Extract:
• • •

Alf Flashcards
Ideal distillation stage
Operates at steady-state, has a liquid and a vapour product. All vapour and liquid entering are immediately contacted and perfectly mixed. Total vapour leaving the stage is in equilib. with total liquid leaving
What can high temp lead to (crude oil) and possible solution ?
Can lead to thermal cracking, this produces lots of coke at the bottom -> vacuum distillation, so lower temp used and relative volatilities increase in magnitude.
What are weirs and active tray areas?
Weir ensures there is always some liquid (holdup) on the tray and designed so that holdup is at a suitable height, i.e so that bubble caps completely covered by the liquid. Vapour flows up the column and is forced to pass through the liquid, via the openings on each tray. The area allowed for the passage of vapour on each tray is the active tray area.
Plate design, what happens and where?
Vapour rises through the liquid pool on the tray deck and disengages from the liquid in the space above the deck. Liquid enters the tray from a downcomer above and leaves via a downcomer below. Three functional zones of a tray:
- Active area:
For mixing liquid and vapour; the zone where mass transfer occurs
- Vapour space above active area:
Zone in which liquid is separated from vapour
- Downcomer between trays:
Moves liquid from one contacting tray to another, and disengages vapour from liquid
More trays =? Trays designed to do what/what is overall purpose?
Essentially act as mini-columns that achieve a fraction of the separation task. More trays -> better degree of separation thus overall separation efficiency will depend significantly on the design of the tray. Designed to maximise vapour-liquid contact.

• • •

Challenge 1: Do these statements agree with the distillation flashcards? (a) In an ideal distillation stage, the total vapor leaving is in equilibrium with the total liquid leaving. (b) Vacuum distillation allows a higher temperature to be used. (c) Mass transfer takes place in the downcomer between trays.
Challenge 2: Can you resume the distillation flashcards after their last card, adding further cards in the same question-and-answer style?

Entries on target coordinates:
• • •

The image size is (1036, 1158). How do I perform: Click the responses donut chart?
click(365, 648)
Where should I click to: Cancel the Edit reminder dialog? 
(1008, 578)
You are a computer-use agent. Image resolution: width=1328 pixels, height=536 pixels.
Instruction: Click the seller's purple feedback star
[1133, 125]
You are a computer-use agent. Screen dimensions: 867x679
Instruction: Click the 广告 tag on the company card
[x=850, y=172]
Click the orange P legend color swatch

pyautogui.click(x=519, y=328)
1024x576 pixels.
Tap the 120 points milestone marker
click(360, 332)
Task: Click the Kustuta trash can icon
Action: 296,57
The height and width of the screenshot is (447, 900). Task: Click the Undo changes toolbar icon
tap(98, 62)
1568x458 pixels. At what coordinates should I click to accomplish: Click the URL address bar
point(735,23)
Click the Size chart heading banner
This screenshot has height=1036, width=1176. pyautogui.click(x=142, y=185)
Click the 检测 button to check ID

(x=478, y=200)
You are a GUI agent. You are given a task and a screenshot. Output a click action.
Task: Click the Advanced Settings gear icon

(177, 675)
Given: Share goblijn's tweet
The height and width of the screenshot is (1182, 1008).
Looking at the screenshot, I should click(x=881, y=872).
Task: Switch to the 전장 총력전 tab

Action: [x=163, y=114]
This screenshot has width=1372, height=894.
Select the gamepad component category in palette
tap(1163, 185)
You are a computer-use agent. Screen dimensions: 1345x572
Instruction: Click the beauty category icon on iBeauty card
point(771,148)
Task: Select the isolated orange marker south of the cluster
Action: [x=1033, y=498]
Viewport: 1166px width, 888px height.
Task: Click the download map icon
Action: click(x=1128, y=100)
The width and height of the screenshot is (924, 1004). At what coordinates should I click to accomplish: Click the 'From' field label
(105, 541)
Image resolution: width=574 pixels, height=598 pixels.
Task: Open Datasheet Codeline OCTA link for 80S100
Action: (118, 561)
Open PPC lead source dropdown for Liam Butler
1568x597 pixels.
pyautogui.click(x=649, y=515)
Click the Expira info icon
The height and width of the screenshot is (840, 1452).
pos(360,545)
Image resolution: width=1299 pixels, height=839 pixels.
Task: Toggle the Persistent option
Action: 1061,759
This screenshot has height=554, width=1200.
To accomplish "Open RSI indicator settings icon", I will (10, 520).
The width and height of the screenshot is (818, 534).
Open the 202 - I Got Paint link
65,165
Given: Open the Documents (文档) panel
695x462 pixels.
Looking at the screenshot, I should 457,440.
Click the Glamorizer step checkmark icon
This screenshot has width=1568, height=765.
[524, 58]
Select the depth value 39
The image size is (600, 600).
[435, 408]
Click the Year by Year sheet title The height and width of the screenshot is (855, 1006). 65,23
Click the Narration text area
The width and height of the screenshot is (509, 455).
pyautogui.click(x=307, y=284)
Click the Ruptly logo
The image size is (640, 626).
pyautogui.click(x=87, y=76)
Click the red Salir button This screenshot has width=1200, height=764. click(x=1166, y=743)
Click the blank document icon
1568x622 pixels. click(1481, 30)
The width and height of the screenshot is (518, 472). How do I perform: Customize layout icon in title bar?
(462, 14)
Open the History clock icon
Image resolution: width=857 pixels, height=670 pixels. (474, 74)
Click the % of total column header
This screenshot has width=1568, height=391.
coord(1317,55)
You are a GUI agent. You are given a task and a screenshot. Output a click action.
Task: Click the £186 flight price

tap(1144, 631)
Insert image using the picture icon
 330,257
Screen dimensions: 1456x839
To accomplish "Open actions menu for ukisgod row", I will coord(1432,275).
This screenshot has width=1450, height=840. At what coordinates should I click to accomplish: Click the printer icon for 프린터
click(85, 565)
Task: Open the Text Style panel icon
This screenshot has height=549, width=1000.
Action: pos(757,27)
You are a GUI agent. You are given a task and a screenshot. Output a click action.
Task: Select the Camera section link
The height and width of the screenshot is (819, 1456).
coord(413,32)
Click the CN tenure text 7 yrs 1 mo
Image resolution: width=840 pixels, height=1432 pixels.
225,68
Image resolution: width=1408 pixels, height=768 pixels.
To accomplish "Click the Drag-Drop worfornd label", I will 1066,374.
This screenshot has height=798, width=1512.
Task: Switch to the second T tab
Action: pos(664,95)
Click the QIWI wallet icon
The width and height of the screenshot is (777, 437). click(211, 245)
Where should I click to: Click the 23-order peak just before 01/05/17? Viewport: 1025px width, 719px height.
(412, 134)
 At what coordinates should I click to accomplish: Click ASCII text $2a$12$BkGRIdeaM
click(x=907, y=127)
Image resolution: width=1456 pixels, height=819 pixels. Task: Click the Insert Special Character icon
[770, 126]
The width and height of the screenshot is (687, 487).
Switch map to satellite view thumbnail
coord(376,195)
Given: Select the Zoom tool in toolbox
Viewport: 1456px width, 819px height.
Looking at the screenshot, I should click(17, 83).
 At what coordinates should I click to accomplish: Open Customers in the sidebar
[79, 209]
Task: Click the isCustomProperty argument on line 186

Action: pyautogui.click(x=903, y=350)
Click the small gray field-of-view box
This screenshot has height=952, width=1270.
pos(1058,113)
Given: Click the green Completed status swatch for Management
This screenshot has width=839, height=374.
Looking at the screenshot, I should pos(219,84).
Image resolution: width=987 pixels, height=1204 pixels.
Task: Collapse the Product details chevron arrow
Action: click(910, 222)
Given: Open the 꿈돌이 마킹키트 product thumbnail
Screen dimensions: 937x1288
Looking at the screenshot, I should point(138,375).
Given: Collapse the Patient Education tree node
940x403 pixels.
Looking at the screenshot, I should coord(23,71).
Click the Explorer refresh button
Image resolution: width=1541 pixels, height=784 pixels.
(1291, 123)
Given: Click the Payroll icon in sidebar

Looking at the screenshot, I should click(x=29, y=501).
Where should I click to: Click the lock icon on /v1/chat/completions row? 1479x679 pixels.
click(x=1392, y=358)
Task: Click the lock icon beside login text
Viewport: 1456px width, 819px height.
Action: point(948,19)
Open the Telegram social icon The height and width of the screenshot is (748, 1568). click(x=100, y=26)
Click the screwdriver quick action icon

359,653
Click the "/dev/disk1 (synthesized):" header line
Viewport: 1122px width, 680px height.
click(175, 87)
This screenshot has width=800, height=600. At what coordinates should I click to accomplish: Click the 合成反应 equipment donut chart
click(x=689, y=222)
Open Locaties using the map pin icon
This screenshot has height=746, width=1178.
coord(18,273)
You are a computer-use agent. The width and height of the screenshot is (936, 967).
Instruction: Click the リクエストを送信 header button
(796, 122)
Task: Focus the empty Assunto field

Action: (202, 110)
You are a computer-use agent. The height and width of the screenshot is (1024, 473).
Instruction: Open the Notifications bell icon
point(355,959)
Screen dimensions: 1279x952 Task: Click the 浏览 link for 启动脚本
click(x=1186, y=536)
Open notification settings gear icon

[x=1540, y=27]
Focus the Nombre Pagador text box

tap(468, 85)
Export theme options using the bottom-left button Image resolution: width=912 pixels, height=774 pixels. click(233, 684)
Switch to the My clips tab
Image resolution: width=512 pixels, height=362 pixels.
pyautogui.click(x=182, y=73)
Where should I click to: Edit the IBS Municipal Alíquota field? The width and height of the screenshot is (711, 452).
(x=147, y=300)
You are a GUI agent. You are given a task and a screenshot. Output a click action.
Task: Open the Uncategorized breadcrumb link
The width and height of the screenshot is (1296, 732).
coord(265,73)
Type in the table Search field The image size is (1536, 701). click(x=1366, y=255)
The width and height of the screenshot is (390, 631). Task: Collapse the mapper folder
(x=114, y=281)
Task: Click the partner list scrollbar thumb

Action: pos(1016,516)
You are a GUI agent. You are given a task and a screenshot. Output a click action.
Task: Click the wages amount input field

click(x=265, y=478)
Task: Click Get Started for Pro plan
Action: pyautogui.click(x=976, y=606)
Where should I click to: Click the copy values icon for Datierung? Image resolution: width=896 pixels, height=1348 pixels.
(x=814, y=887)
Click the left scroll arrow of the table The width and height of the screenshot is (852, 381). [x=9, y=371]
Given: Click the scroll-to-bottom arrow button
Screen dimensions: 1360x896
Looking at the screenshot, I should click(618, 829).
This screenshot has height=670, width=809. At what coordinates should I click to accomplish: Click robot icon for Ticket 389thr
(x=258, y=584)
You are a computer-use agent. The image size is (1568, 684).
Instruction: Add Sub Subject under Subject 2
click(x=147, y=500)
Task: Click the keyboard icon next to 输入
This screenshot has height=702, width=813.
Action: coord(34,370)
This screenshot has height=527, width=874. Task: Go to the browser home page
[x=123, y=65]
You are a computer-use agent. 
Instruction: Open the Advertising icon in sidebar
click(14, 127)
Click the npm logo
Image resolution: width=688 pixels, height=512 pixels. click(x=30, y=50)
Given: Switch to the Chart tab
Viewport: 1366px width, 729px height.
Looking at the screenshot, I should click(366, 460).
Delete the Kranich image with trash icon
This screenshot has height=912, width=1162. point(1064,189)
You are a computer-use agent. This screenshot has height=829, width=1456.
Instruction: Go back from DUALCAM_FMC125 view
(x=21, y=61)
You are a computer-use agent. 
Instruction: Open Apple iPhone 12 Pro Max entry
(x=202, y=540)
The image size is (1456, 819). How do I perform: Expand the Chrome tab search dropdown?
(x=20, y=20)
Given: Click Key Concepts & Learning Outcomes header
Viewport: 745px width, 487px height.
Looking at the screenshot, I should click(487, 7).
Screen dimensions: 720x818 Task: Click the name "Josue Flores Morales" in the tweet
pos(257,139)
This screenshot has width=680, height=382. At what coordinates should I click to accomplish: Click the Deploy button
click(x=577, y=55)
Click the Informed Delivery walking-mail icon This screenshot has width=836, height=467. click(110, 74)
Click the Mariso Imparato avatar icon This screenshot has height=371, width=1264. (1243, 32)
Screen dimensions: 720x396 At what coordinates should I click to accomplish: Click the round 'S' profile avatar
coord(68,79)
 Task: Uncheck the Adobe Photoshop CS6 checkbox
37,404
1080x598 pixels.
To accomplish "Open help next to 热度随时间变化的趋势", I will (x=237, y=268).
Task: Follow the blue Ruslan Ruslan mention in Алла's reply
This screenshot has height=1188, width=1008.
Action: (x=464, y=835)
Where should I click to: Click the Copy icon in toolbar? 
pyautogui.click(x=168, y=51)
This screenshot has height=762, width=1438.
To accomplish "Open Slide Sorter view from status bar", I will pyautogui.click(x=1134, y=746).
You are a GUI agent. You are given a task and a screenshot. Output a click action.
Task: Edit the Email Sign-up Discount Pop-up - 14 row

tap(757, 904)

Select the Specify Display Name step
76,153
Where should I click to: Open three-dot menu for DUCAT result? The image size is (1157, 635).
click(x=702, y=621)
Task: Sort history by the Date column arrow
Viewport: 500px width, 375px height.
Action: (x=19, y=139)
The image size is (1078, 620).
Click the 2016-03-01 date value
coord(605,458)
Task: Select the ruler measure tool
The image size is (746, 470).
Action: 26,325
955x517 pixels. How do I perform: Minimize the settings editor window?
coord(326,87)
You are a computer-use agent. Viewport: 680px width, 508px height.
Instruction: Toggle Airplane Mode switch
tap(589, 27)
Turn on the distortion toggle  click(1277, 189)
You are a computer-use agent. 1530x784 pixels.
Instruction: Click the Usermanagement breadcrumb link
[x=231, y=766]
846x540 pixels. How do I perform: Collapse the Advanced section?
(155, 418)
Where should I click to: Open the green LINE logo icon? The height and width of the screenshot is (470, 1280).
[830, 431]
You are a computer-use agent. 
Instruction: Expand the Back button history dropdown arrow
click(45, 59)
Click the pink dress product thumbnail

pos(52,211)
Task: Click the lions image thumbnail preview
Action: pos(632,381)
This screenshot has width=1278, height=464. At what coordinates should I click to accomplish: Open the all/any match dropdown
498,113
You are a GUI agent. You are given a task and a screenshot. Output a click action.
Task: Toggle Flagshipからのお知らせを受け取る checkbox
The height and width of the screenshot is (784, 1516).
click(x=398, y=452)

• • •

Output 1:
(a) Yes: "Total vapour leaving the stage is in equilib. with total liquid leaving"
(b) No: "so lower temp used"
(c) No: the active area is "the zone where mass transfer occurs," while the downcomer "Moves liquid from one contacting tray to another, and disengages vapour from liquid"

Output 2:
Bubble cap trays
Have a riser or chimney fitted over each hole, and a cap that covers the riser. The cap is mounted so that there is space between the riser and cap to allow the passage of vapour. Vapour rises through the chimney and is directed downwards by the cap, finally discharging through slots in the cap and bubbling through the liquid on the tray. Effectively valves on top of the tray.
Sieve trays
Metal plates with holes in them. Vapour passes straight upward through the liquid on the plate. The arrangement, number and size of the holes are design parameters. Often used in stripping sections.
Valves trays
Perforated sheet metal decks on which round, liftable valves are mounted. The vapour flows through the valves which are installed parallel to the outlet weir. Valve trays combine high capacity and excellent efficiency with a wide operating range. Perforations are covered by liftable caps, vapour flow lifts the caps, thus self creating a flow area for the passage of vapour. The lifting cap directs the vapour to flow horizontally into the liquid, thus providing better mixing than is possible in sieve trays.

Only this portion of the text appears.